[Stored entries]
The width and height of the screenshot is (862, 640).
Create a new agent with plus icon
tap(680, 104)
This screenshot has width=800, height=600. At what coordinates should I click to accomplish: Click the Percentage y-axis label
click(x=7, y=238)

**What you need to do:** Please put the listing above into a two-column CSV with the headers "instruction" and "result", one row per entry. Wrap each field in quotes and turn any line breaks into spaces.

**Full output:**
instruction,result
"The width and height of the screenshot is (862, 640). Create a new agent with plus icon","tap(680, 104)"
"This screenshot has width=800, height=600. At what coordinates should I click to accomplish: Click the Percentage y-axis label","click(x=7, y=238)"